Hi all, recently I was exploring how to synchronize data from two Elasticsearch clusters of different versions, and luckily I came across a fantastic open-source tool on Github called INFINI Gateway.
According to the official description, INFINI Gateway is a reverse proxy for Elasticsearch clusters that can do many things, such as traffic control, query result caching, request logging and analysis, as well as traffic replication.
Traffic replication means that INFINI Gateway replicates the traffic it receives to multiple clusters, which can be different versions of Elasticsearch or even Opensearch, which is amazing.
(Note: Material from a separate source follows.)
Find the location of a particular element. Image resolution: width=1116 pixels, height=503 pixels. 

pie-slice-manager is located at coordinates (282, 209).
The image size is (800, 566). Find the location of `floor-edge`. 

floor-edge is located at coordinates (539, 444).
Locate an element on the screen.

I had also considered using a message queue to achieve synchronization between multiple ES clusters, but I believe that INFINI Gateway’s solution is better, lighter, and offers more extensibility features that I may consider using in the future.
Now, let me briefly talk about how I used INFINI Gateway to achieve data synchronization.
- Download
Click here. - Modify the INFINI Gateway configuration file
The default config file is not for Traffic Replication. Download this configuration file from github and modify it according to your envs.
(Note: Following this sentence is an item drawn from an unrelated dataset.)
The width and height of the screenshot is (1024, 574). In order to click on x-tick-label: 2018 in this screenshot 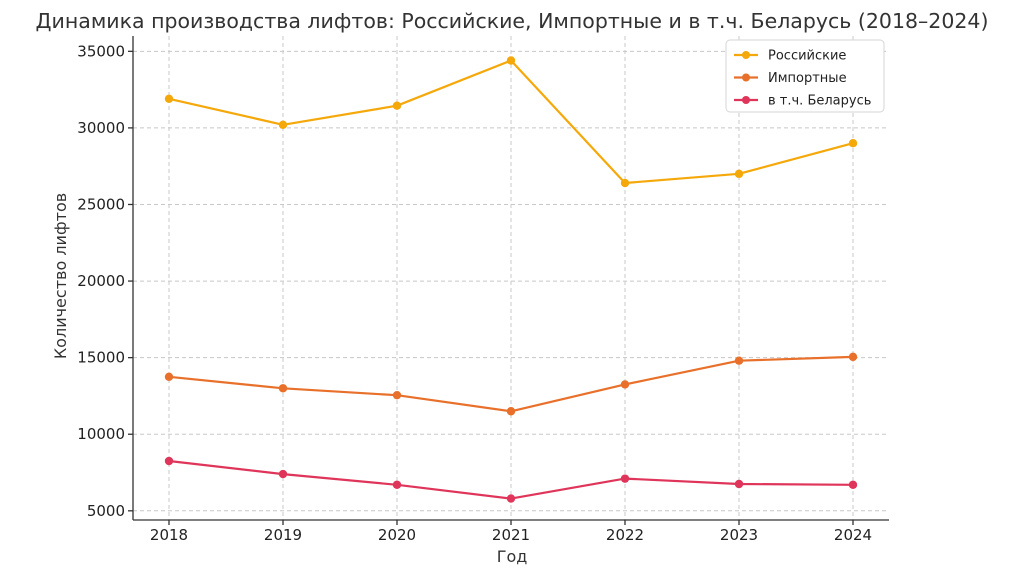, I will do `click(169, 535)`.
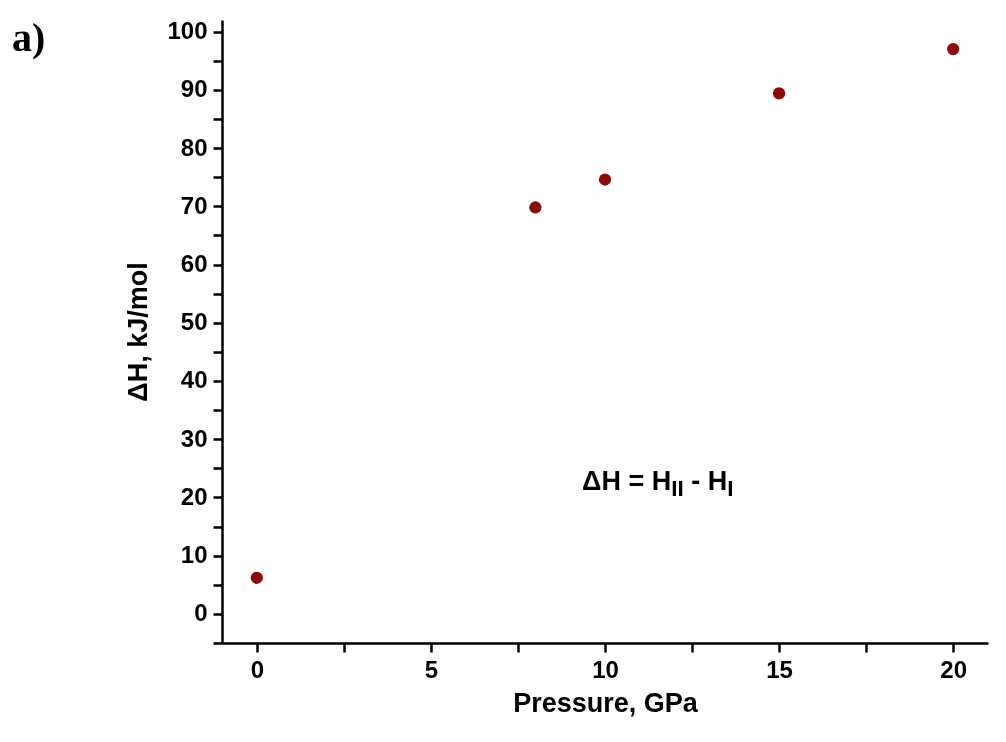 This screenshot has width=1006, height=742. Describe the element at coordinates (658, 484) in the screenshot. I see `annotation: ΔH = H$_{II}$ - H$_{I}$` at that location.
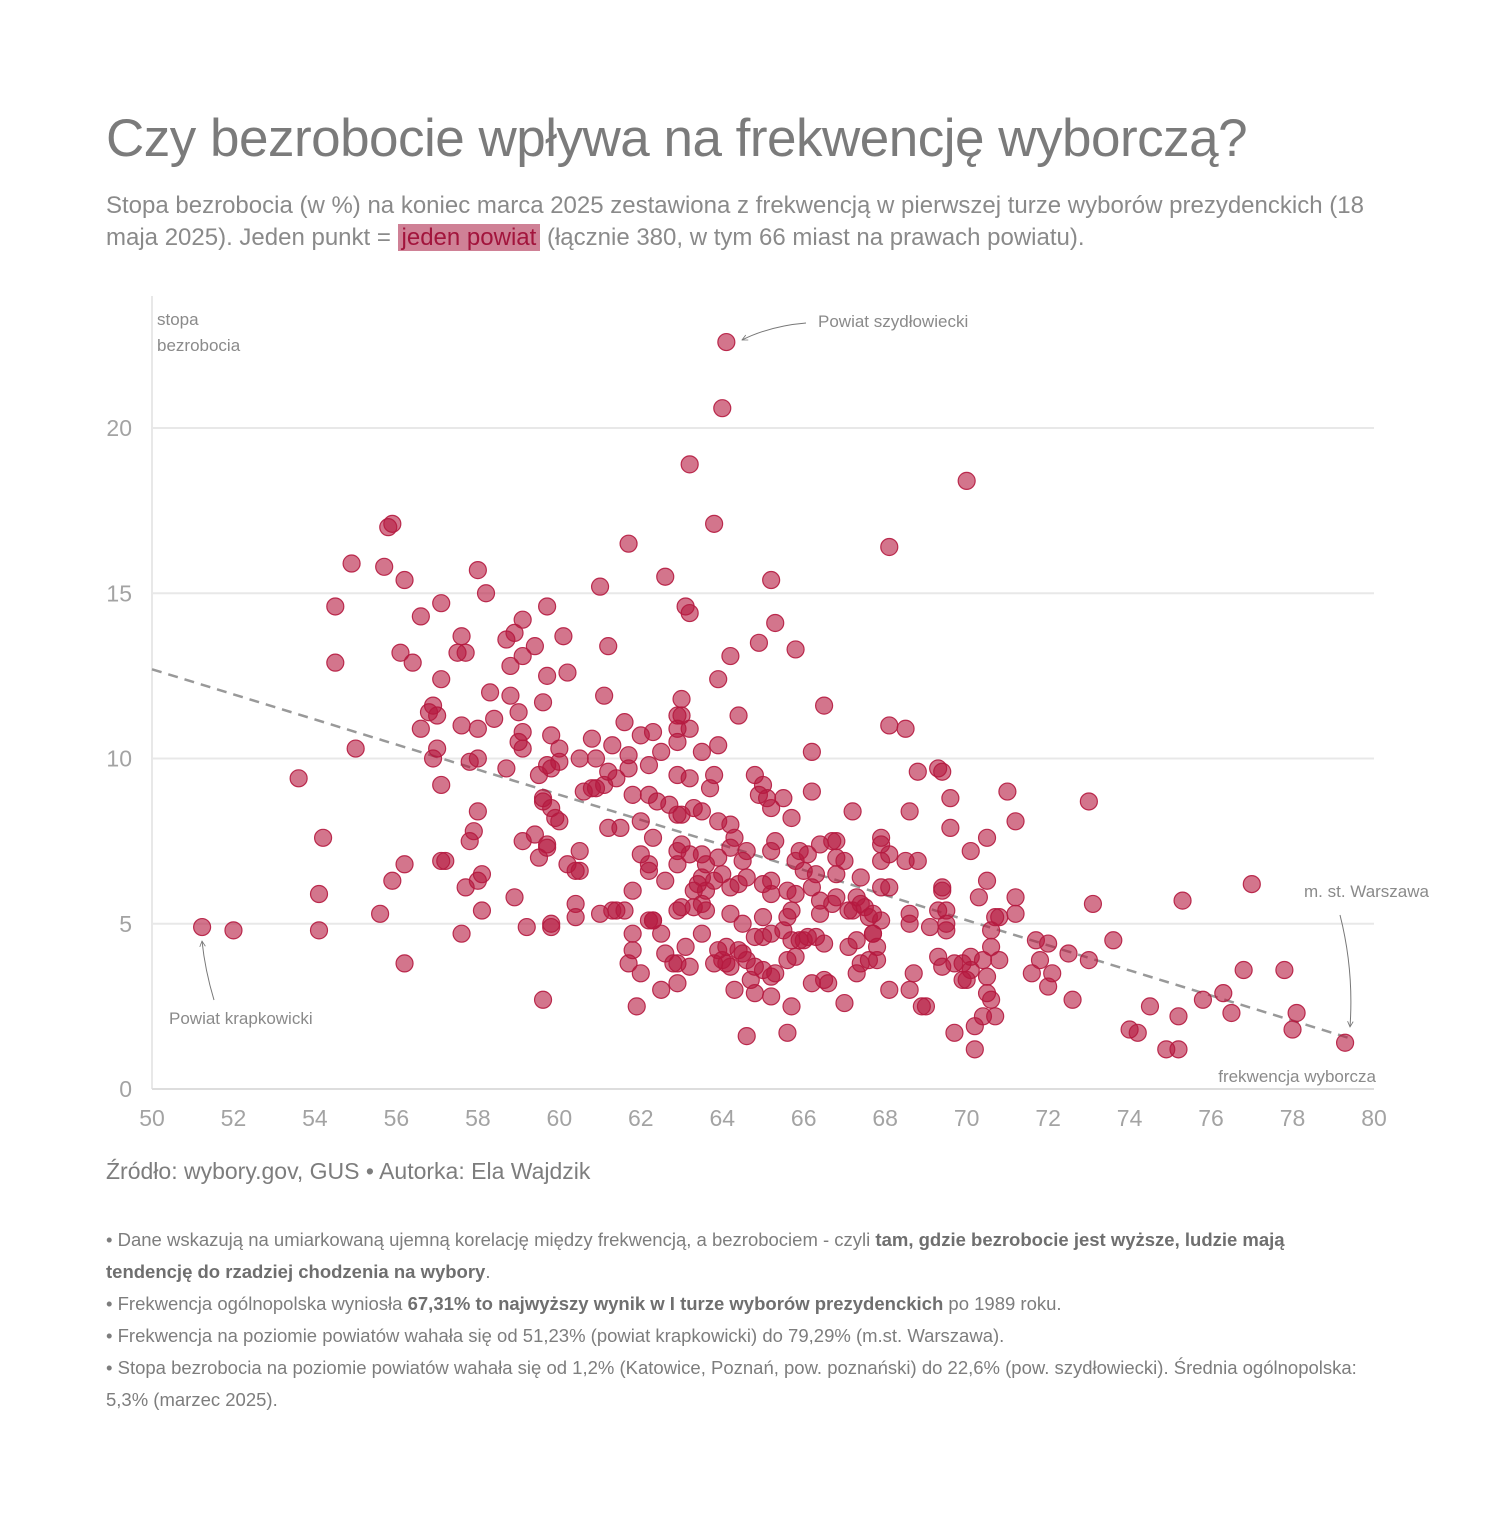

I only modified the resource definition section at the top.
#primary
PRIMARY_ENDPOINT: http://192.168.56.3:7171
PRIMARY_USERNAME: elastic
PRIMARY_PASSWORD: password
PRIMARY_MAX_QPS_PER_NODE: 10000
PRIMARY_MAX_BYTES_PER_NODE: 104857600 #100MB/s
PRIMARY_MAX_CONNECTION_PER_NODE: 200
PRIMARY_DISCOVERY_ENABLED: false
PRIMARY_DISCOVERY_REFRESH_ENABLED: false
#backup
BACKUP_ENDPOINT: http://192.168.56.3:9200
BACKUP_USERNAME: admin
BACKUP_PASSWORD: admin
BACKUP_MAX_QPS_PER_NODE: 10000
BACKUP_MAX_BYTES_PER_NODE: 104857600 #100MB/s
BACKUP_MAX_CONNECTION_PER_NODE: 200
BACKUP_DISCOVERY_ENABLED: false
BACKUP_DISCOVERY_REFRESH_ENABLED: false
-
Run
./gateway-linux-amd64 -config replication_via-disk.yml -
Testing
Shoot your bulk requests to the Gateway's endpoint which defaults to http://Your-IP:18000
Once the PRIMARY has executed the bulk request successfully, the Gateway then replicates the bulk request to the BACKUP. Otherwise, the Gateway just returns the error information from the PRIMARY to the client that sent the bulk request.
If you send a query to the gateway, it will be forwarded to the PRIMARY for execution, and the results will be returned to the client.
Interestingly, if the PRIMARY is unavailable when you send the query, it will be forwarded to the BACKUP for execution and return the results.
I hope this can help those in need.